Investors eagerly awaiting news of how Gilead Sciences' (NASDAQ:GILD) plans to spend its growing mountain of cash found out on Monday that the company's plans to become a leader in cancer treatment weren't lip-service. Management will spend $11.9 billion to acquire Kite Pharma (NASDAQ: KITE), a promising clinical-stage drug company developing a new approach to kill cancer called CAR-T.
Chimeric antigen receptor T-cell therapy, or CAR-T for short, is a complex approach to beating back cancer that involves re-engineering a patient's T-cells so that they can better find and destroy cancer cells.
T-cells are a type of white blood cell that play a critical role in protecting the body from invaders, such as infection and cancer. However, in many patients T-cells struggle to differentiate healthy cells from cancerous cells, and as a result, cancer cells can evade them, grow, and multiply, leading to disease progression and too often, death.

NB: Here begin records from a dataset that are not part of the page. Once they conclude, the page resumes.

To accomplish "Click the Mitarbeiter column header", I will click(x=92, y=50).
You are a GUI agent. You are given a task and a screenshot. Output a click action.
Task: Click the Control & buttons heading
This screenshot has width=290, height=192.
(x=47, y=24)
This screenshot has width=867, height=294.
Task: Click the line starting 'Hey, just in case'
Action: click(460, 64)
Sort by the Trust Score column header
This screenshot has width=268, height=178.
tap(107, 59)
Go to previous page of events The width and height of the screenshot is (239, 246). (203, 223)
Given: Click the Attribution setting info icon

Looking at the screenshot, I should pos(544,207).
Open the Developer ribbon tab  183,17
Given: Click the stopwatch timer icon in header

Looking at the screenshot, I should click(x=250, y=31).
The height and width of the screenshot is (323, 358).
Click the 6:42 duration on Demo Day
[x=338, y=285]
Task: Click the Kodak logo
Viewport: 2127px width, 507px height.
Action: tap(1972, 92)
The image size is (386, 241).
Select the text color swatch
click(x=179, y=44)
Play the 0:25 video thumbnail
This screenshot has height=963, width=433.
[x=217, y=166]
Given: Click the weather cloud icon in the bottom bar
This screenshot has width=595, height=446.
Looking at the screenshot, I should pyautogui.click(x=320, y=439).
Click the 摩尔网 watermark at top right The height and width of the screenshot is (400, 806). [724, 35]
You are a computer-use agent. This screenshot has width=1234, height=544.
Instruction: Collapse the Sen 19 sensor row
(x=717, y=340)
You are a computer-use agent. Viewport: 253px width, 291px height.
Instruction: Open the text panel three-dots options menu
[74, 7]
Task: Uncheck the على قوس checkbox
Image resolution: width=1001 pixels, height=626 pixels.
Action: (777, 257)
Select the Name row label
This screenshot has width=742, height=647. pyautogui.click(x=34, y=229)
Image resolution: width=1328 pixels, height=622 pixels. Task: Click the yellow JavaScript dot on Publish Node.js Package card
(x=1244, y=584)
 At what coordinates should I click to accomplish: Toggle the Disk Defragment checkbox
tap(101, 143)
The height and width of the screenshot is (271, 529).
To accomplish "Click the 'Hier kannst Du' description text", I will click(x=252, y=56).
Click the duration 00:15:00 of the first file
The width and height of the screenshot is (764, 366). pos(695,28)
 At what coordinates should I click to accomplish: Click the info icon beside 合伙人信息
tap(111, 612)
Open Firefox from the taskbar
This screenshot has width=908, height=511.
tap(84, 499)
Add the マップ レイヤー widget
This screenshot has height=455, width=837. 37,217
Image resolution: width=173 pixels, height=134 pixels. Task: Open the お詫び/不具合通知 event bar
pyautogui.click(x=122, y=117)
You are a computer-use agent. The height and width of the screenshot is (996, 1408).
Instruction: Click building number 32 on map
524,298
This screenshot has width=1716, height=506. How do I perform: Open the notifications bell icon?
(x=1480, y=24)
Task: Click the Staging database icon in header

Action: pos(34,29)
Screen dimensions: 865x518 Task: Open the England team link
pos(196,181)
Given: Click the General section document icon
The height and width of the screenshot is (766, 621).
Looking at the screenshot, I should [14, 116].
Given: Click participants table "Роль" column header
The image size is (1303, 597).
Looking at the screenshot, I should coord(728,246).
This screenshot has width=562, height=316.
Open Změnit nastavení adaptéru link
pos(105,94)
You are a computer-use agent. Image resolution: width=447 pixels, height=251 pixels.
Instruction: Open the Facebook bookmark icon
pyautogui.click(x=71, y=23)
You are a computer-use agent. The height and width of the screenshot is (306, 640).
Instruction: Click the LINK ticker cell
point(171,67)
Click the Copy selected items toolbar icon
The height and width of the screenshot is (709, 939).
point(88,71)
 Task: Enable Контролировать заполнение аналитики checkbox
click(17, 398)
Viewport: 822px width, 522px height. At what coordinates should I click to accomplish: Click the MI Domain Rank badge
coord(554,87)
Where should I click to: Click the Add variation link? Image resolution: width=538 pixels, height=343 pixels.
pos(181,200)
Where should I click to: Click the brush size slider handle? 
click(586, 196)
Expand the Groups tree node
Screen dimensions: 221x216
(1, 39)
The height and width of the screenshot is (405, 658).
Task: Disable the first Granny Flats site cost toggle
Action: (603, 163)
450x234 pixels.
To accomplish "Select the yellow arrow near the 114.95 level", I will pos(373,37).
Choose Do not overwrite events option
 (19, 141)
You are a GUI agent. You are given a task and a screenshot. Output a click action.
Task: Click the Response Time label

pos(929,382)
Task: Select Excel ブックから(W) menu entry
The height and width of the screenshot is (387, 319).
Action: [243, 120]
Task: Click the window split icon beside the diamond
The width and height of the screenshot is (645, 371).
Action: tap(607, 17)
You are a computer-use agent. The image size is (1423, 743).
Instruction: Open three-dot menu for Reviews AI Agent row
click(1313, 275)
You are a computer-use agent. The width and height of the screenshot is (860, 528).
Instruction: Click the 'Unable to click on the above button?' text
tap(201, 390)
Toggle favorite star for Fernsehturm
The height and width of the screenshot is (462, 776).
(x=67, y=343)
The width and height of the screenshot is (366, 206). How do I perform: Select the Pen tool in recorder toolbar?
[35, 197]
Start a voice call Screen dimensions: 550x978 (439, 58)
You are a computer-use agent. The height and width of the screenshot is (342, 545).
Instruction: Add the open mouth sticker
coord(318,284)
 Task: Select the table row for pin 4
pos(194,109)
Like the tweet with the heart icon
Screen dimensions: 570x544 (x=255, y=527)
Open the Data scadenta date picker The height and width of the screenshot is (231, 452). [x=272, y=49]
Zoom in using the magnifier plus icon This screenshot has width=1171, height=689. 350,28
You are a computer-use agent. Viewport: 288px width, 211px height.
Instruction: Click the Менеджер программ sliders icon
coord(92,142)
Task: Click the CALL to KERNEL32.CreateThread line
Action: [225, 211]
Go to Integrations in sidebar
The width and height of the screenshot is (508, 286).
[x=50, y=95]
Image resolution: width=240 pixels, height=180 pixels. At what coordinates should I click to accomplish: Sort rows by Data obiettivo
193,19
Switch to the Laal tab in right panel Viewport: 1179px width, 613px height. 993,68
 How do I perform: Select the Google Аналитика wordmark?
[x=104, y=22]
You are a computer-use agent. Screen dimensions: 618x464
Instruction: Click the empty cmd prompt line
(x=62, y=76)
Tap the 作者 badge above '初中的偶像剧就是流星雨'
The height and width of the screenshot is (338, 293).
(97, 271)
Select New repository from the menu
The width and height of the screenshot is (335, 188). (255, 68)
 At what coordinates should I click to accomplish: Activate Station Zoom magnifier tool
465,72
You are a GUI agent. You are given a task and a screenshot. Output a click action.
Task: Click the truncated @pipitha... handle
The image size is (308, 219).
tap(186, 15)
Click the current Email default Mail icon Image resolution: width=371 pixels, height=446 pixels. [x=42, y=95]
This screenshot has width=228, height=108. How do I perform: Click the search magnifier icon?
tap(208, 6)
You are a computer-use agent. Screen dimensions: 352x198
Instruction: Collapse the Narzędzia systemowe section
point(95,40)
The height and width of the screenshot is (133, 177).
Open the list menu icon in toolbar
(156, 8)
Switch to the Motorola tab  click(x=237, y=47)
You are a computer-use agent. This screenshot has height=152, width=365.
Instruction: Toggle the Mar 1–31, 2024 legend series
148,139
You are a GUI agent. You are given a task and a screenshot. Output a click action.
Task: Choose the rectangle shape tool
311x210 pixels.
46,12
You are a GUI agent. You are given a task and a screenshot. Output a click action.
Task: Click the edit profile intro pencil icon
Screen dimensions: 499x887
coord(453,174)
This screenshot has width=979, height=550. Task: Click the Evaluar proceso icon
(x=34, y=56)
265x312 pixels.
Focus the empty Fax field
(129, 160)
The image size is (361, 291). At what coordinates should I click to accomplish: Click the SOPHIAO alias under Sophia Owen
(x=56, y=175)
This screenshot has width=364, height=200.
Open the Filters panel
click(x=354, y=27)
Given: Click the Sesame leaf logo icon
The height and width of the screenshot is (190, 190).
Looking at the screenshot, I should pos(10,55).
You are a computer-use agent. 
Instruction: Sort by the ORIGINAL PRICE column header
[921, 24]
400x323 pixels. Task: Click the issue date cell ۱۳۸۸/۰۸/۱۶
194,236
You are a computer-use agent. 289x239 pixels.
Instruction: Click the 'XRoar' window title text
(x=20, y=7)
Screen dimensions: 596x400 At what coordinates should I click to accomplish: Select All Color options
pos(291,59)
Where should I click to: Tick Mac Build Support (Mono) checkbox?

To prevent cancer cells from escaping detection, Kite Pharma (and its peers) have created a new approach that extracts T-cells from a patient's body, re-engineers them so that they can better spot cancer cells, and then returns them to the patient so that they can find and destroy cancer.
At the forefront of CAR-T treatment
Kite Pharma isn't the only company developing CAR-T, but it is one of the leaders in this research. The Swiss biopharma Goliath Novartis is the only other drug developer to have a CAR-T that's pending approval from the FDA.
In Kite Pharma's case, it's awaiting an FDA decision on axi-cel, a CAR-T that's under priority review for use in patients with B-cell cancers.
If axi-cel is eventually approved, it will be used to treat refractory aggressive non-Hodgkin lymphoma, which includes diffuse large B-cell lymphoma (DLBCL), transformed follicular lymphoma (TFL) and primary mediastinal B-cell lymphoma (PMBCL). This patient population has limited treatment options and unfortunately, a poor prognosis.
In trials, response rates to axi-cel therapy were undeniably impressive.
The objective response rates (ORR) in heavily pre-treated diffuse large B-cell lymphoma (DLBCL) patients was 82%, including 49% who had a complete response. At the six-month mark, the ORR and complete response rates were 36% and 31%, respectively. To put these numbers in better perspective, this patient population's ORR on existing standard of care ranges between 19% to 36%, and complete response rates range between just 2% to 18%.
A big opportunity
Gilead Sciences' is already the market leading manufacturer of HIV and hepatitis C medicine, and acquiring Kite Pharma may allow it to finally deliver on its ambition to become a leader in cancer treatment.
So far, Gilead Sciences' foray into cancer has fallen flat. Zydelig won approval for use in chronic lymphocytic leukemia, or CLL, in 2014, however, safety concerns have turned it into a nice therapy with limited sales of only $35 million in Q2 2017.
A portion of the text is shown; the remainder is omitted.